• Instruction 1: Echo the country-fried steak recipe from "- Dip each steak" to "on a plate.", inclusive, copying it word for word.

• Extracted text:
This carnivore-friendly take on country-fried steak keeps the classic dish comforting and indulgent without compromising dietary guidelines. Featuring crispy pork panko breading and a rich, creamy gravy, this recipe offers a delicious way to enjoy steak with a nostalgic twist.
Perfect for dinner or a hearty brunch, this dish can also be paired with fried eggs for a complete meal.
How to Make Country-Fried Steak with Gravy
- Yield: 2 servings
- Prep Time: 10 minutes
- Cook Time: 15 minutes
Ingredients
- ⅓ cup tallow or other heat-tolerant fat, plus extra if needed, for frying
- 4 cubed steaks (about 1 pound)
- Kosher salt, to taste
- 1 large egg
- 1¼ cups pork panko
- 1 cup heavy cream
Instructions
- Heat the tallow in a large cast-iron skillet over medium-high heat for about 5 minutes. To test the fat’s readiness, drop a pinch of panko into the pan—if it sizzles, the fat is ready. Reduce heat temporarily if the fat overheats while preparing the steaks.
- Pat dry the steaks and lightly sprinkle them with salt.
- In a medium bowl, crack and whisk the egg. Pour the pork panko into a separate dish.
- Dip each steak into the egg, allowing the excess to drip off, then press it into the pork panko to coat both sides evenly. Place the breaded steaks on a plate.
- Fry the steaks in the hot tallow for 2 to 3 minutes per side, or until golden brown. Avoid overcrowding the skillet; cook in batches if necessary, letting the fat return to temperature before frying the next batch.
- Remove the cooked steaks and place them on a wire rack. Tent with foil to keep warm while you prepare the gravy.
- Carefully pour off all but 1 tablespoon of fat from the skillet, leaving the browned bits in the pan. Add the heavy cream and whisk, scraping the bottom to release the browned bits.
- Simmer the gravy over medium-high heat, whisking frequently until thickened, about 6 to 7 minutes. Add salt to taste.
- Plate the steaks and pour the creamy gravy generously over them.
- Serve immediately and enjoy this comforting carnivore delight.

• Entries provided:
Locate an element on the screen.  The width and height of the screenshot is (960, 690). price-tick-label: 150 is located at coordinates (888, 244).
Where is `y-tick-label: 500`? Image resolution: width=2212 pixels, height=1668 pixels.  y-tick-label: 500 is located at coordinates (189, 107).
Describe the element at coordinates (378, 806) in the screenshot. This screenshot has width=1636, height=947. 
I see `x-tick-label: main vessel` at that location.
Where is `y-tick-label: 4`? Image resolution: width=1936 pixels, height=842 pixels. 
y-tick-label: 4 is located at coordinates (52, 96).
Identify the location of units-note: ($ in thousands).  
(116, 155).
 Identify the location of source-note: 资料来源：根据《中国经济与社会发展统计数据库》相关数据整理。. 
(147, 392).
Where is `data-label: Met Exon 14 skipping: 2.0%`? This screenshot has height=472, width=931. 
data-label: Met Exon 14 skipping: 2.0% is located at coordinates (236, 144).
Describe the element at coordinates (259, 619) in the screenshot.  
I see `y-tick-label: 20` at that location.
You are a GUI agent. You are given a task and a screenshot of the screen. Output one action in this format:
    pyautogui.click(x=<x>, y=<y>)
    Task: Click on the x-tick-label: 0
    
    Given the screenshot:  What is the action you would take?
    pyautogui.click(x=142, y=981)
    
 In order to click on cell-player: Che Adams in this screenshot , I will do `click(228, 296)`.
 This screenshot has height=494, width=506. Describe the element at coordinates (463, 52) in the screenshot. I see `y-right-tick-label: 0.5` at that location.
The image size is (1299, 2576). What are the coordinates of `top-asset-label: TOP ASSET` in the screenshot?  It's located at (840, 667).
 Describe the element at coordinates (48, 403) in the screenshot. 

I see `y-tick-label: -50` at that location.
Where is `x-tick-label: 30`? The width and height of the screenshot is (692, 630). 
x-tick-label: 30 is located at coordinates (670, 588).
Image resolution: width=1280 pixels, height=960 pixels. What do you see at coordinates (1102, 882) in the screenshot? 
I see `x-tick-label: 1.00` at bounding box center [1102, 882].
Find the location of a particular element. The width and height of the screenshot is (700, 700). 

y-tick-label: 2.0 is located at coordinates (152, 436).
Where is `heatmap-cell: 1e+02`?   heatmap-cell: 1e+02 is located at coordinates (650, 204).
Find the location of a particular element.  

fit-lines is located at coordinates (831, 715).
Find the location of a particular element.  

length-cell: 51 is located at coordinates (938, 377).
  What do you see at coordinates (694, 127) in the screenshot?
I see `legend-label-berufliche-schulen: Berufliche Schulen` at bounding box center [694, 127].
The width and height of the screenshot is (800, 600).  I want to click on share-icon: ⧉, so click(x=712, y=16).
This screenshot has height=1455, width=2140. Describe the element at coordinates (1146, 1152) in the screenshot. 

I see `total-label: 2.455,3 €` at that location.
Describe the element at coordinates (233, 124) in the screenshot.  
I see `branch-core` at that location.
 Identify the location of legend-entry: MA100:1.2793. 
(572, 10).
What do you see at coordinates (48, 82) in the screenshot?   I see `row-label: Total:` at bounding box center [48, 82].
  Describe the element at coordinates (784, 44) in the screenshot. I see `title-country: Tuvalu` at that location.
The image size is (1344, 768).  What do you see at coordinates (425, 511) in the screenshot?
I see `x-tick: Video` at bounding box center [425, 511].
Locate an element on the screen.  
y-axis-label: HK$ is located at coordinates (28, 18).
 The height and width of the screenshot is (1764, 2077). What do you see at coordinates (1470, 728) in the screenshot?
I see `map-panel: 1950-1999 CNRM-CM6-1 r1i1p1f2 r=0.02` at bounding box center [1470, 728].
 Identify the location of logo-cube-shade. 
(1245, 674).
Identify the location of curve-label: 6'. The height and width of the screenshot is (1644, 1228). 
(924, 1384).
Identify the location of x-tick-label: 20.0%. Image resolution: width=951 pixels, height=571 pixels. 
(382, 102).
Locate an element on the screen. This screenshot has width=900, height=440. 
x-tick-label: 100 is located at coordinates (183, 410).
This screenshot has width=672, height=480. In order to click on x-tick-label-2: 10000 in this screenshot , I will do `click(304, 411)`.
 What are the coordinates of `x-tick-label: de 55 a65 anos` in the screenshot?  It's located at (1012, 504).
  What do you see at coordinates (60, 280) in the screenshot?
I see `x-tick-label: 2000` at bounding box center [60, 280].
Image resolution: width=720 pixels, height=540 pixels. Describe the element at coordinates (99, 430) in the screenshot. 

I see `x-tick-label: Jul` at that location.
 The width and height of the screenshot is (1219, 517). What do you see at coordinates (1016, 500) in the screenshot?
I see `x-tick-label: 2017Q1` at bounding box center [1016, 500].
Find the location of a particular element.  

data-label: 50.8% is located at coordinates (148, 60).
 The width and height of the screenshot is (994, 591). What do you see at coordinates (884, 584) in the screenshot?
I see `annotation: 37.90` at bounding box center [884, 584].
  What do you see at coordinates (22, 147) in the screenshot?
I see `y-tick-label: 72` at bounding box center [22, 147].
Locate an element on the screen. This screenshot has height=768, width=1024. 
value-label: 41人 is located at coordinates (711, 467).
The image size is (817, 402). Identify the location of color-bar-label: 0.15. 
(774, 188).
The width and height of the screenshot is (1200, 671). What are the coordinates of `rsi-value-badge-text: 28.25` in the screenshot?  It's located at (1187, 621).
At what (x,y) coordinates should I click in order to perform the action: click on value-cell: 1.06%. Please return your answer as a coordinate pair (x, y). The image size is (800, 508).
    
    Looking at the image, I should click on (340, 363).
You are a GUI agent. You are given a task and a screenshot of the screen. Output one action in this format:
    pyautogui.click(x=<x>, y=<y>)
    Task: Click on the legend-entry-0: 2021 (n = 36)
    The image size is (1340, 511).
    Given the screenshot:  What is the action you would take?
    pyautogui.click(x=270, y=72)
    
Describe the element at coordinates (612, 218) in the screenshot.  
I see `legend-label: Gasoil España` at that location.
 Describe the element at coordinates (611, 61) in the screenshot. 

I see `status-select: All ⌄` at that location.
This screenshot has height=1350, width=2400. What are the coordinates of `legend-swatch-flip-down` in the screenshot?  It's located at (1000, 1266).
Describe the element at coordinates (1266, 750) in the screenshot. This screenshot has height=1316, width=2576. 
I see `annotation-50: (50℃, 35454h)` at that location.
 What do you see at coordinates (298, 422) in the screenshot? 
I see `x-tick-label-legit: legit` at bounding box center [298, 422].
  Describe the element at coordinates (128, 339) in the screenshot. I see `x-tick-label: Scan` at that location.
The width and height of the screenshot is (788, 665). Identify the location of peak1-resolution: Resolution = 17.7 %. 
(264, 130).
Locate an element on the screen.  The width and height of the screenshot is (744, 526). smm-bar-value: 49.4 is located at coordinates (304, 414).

• Instruction 2: Please duplicate the lines of the listing between the line holding "Identify the location of legend-entry: MA100:1.2793." and the line holding "center [1016, 500].", inclusive, keeping each one unchanged.

• Worked solution 1:
- Dip each steak into the egg, allowing the excess to drip off, then press it into the pork panko to coat both sides evenly. Place the breaded steaks on a plate.

• Worked solution 2:
 Identify the location of legend-entry: MA100:1.2793. 
(572, 10).
What do you see at coordinates (48, 82) in the screenshot?   I see `row-label: Total:` at bounding box center [48, 82].
  Describe the element at coordinates (784, 44) in the screenshot. I see `title-country: Tuvalu` at that location.
The image size is (1344, 768).  What do you see at coordinates (425, 511) in the screenshot?
I see `x-tick: Video` at bounding box center [425, 511].
Locate an element on the screen.  
y-axis-label: HK$ is located at coordinates (28, 18).
 The height and width of the screenshot is (1764, 2077). What do you see at coordinates (1470, 728) in the screenshot?
I see `map-panel: 1950-1999 CNRM-CM6-1 r1i1p1f2 r=0.02` at bounding box center [1470, 728].
 Identify the location of logo-cube-shade. 
(1245, 674).
Identify the location of curve-label: 6'. The height and width of the screenshot is (1644, 1228). 
(924, 1384).
Identify the location of x-tick-label: 20.0%. Image resolution: width=951 pixels, height=571 pixels. 
(382, 102).
Locate an element on the screen. This screenshot has width=900, height=440. 
x-tick-label: 100 is located at coordinates (183, 410).
This screenshot has width=672, height=480. In order to click on x-tick-label-2: 10000 in this screenshot , I will do `click(304, 411)`.
 What are the coordinates of `x-tick-label: de 55 a65 anos` in the screenshot?  It's located at (1012, 504).
  What do you see at coordinates (60, 280) in the screenshot?
I see `x-tick-label: 2000` at bounding box center [60, 280].
Image resolution: width=720 pixels, height=540 pixels. Describe the element at coordinates (99, 430) in the screenshot. 

I see `x-tick-label: Jul` at that location.
 The width and height of the screenshot is (1219, 517). What do you see at coordinates (1016, 500) in the screenshot?
I see `x-tick-label: 2017Q1` at bounding box center [1016, 500].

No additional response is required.